I'm asking because I actually have an Optane 905P on my older system (Intel 9900K, DDR4, etc), and just recently upgraded to a Z690 system (12900K, DDR5, etc).

Since I needed to keep everything working while I migrated everything from the old to the new system, I added a Seagate 530 Firecuda as the main OS drive for the new system.

Now that the migration is complete I have a very expensive 905P doing basically nothing in my old system (I can replace it with a spare Gen3 970 EVO I have here to keep the old system going if necessary) and was wondering if I should replace the Gen4 530 in the new system with the Optane despite the latter being Gen3 (the 530 would then be relegated to holding my library of Steam games, of course).
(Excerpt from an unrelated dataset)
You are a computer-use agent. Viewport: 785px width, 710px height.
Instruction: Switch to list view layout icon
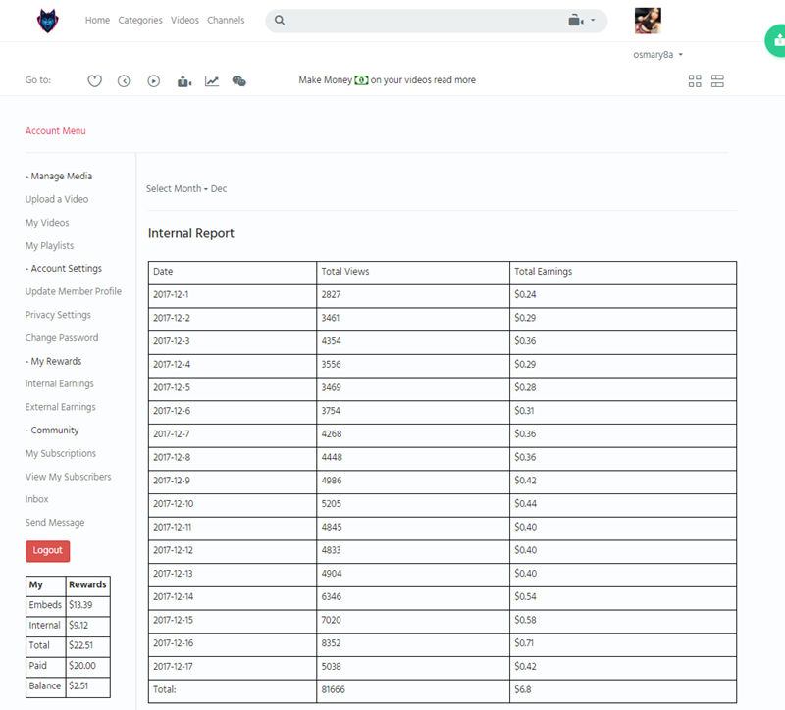(x=717, y=81)
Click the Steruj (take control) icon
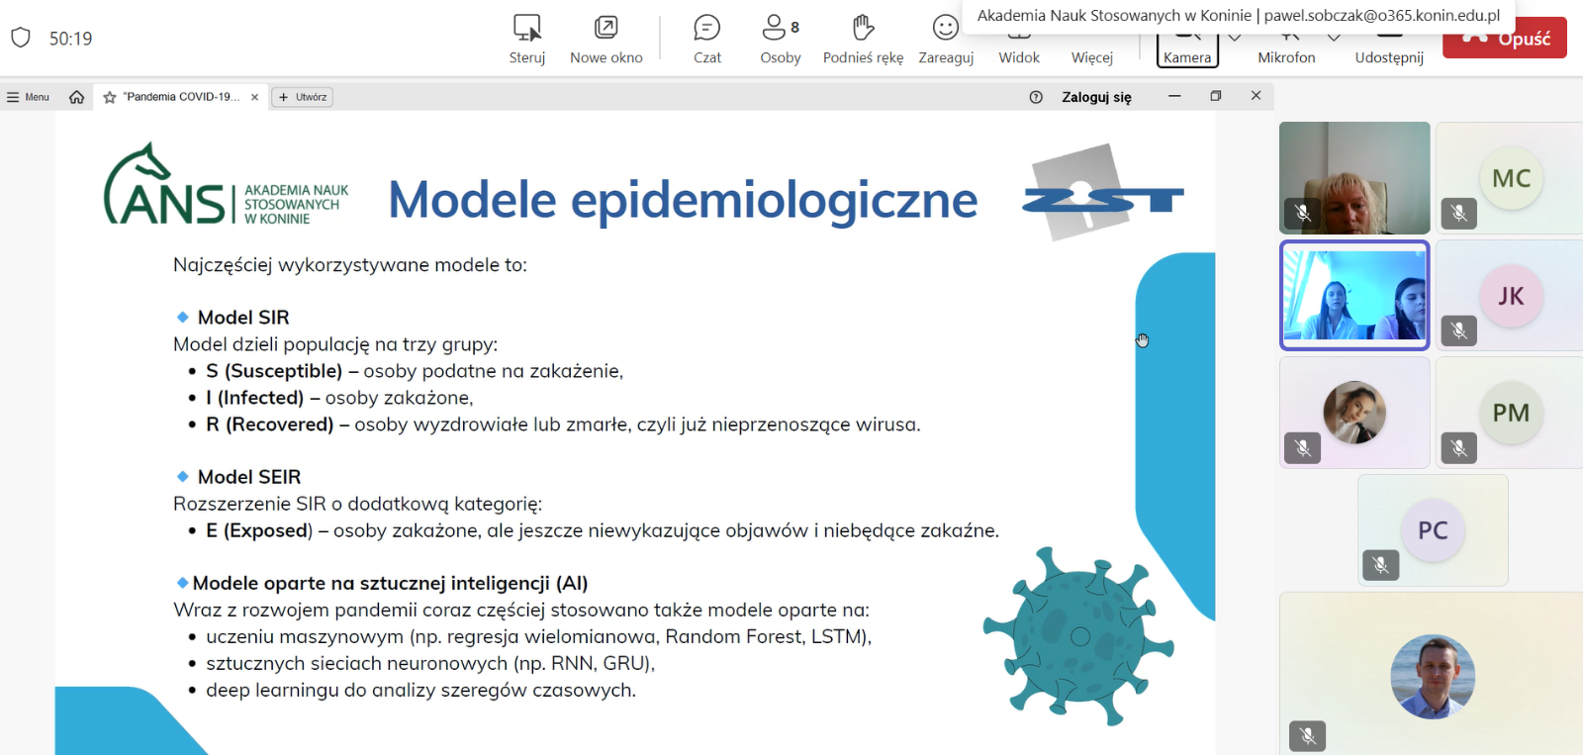1583x755 pixels. (x=526, y=38)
It's just that doing this involves a lot of swapping stuff around and I'm not sure if it's worth it.
Yes, you'd be better off with Optane as your OS drive.
As I said above, SSDs have trouble doing 100MB/s random reads while Optane easily does 3x that. Of the things you do with your storage, the vast majority is random reads.
 
The numbers are all in Optane's favor. But with limited compatibility and being discontinued, it's not an automatic pick for everyone.
PCIe addon card versions should have no problems running on AMD systems.